T24 Haber Merkezi
Hükümet, TBMM’nin ekim ayında açılmasıyla birlikte Meclis gündemine yabancıya konut ve işyerinin ‘döviz kuru üzerinden satılmasını’ ve bu satış işleminin ‘ihracat sayılmasını’ içeren bir düzenleme getirmeye hazırlanıyor.
Bakanlar sıcak bakıyor
Yenişafak'tan Cahit Saraçoğlu'nun haberine göre konu, gayrimenkul sektörünün üç önemli derneği olan İstanbul İnşaatçılar Derneği (İNDER), Konut Geliştiricileri ve Yatırımcıları Derneği (KONUTDER) ile Gayrimenkul ve Gayrimenkul Yatırım Ortaklığı Derneği (GYODER) tarafından Hazine ve Maliye Bakanı Berat Albayrak ve Çevre ve Şehircilik Bakanı Murat Kurum’la ele alındı. Her iki bakanın da düzenlemeye olumlu baktığı öğrenildi.
Bu çerçevede Türkiye’de sağlık hizmeti alan yabancıların bu hizmetlerinin döviz getirici kalem olmasından dolayı ihracat sayılmasının benzeri gibi, yabancıya konut ve işyeri satışlarının da yabancı para birimi ile olması ve ihracat sayılması üzerinde duruluyor.
Kur krizinin etkisi
ABD ile gerilimin tırmanması ve kur krizi sebebiyle TL’nin değer kaybetmesinin ardından Türkiye, hem turizm bölgesi olarak hem de konut ve işyeri edinimleri konusunda yabancı yatırımcılar için ‘fırsatlarla dolu’ hâle geldi.

# # # # #

Yabancıya konut satışıyla ilgili haberde "Bakanlar sıcak bakıyor" ile başlayıp "olumlu baktığı öğrenildi." ile biten kısmı yeniden yazın. Bunu yaparken "olumlu" yerine "sıcak" kullanın.

# # # # #

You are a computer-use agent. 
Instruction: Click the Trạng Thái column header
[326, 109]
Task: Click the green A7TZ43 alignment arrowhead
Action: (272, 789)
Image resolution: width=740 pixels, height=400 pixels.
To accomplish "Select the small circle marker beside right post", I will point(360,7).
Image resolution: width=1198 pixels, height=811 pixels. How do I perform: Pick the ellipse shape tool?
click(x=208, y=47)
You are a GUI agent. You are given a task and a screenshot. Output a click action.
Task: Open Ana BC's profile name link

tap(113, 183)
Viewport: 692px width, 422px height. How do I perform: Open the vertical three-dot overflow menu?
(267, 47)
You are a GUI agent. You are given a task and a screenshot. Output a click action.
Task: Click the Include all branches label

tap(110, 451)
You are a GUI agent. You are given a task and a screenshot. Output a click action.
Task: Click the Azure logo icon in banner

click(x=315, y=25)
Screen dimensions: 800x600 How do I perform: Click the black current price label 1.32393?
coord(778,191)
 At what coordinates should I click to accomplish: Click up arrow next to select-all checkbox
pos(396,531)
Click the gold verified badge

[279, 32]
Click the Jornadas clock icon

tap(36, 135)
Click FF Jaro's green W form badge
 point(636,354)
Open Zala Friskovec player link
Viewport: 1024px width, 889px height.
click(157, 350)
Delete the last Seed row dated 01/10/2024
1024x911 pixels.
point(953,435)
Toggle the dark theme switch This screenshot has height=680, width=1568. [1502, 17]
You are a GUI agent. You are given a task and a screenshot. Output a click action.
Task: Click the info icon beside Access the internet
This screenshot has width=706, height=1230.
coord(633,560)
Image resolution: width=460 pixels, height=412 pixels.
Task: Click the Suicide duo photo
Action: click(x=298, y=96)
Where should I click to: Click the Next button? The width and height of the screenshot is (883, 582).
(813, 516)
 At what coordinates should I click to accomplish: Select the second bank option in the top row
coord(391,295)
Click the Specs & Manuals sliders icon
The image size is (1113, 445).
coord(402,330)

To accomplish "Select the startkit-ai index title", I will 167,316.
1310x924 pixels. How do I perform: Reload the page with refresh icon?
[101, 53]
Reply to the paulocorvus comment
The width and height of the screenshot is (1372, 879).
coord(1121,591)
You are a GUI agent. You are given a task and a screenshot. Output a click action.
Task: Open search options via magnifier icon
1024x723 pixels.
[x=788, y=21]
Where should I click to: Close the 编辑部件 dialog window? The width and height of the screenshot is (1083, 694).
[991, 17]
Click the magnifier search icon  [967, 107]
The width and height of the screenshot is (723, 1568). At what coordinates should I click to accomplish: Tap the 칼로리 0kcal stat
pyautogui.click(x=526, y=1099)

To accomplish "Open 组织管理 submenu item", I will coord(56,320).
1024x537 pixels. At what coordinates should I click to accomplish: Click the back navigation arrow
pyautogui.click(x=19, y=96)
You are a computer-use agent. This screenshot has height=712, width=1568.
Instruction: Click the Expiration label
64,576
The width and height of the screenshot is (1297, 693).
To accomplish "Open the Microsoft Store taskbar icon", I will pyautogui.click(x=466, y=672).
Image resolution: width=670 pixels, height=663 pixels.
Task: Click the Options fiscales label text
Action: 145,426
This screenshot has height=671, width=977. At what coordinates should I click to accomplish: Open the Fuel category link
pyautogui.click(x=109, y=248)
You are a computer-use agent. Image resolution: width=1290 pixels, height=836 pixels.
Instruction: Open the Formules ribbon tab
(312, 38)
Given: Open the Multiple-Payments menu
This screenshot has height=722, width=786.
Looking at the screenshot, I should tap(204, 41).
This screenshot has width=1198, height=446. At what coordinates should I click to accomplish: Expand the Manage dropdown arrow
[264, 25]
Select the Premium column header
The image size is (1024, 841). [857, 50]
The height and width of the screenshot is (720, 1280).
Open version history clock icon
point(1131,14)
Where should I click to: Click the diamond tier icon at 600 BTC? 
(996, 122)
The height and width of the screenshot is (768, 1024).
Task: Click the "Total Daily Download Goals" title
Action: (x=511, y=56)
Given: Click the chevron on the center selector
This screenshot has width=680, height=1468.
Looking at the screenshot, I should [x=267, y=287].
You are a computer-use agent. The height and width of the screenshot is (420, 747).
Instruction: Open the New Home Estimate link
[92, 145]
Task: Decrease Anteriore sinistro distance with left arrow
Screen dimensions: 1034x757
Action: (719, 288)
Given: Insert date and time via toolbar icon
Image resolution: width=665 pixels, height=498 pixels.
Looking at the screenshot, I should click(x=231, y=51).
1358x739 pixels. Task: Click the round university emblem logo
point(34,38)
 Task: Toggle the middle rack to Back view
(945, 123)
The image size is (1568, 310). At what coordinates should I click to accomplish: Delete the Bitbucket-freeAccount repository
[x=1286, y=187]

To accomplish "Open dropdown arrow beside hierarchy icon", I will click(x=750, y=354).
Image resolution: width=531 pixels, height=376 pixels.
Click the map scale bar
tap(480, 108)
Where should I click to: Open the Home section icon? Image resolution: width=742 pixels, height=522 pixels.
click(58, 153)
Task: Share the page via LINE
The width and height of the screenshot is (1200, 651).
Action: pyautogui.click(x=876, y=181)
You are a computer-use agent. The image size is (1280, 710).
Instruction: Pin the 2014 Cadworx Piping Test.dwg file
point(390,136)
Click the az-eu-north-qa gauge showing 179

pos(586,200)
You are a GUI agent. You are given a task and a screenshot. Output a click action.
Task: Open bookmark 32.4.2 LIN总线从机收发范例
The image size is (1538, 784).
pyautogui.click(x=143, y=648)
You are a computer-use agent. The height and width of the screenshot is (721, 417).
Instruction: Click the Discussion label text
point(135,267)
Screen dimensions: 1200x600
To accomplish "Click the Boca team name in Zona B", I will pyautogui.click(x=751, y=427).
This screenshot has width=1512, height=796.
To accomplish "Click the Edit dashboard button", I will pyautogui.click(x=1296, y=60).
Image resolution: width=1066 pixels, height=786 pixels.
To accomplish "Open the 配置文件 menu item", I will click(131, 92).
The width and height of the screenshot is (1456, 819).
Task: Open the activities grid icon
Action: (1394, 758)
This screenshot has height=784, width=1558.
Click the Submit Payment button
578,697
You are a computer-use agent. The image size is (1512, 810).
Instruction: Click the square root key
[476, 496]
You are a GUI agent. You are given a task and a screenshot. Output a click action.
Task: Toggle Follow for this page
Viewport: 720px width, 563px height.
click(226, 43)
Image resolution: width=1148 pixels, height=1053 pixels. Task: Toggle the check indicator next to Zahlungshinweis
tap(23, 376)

# # # # #

• Yazılı yanıt:
Bakanlar sıcak bakıyor
Yenişafak'tan Cahit Saraçoğlu'nun haberine göre konu, gayrimenkul sektörünün üç önemli derneği olan İstanbul İnşaatçılar Derneği (İNDER), Konut Geliştiricileri ve Yatırımcıları Derneği (KONUTDER) ile Gayrimenkul ve Gayrimenkul Yatırım Ortaklığı Derneği (GYODER) tarafından Hazine ve Maliye Bakanı Berat Albayrak ve Çevre ve Şehircilik Bakanı Murat Kurum’la ele alındı. Her iki bakanın da düzenlemeye sıcak baktığı öğrenildi.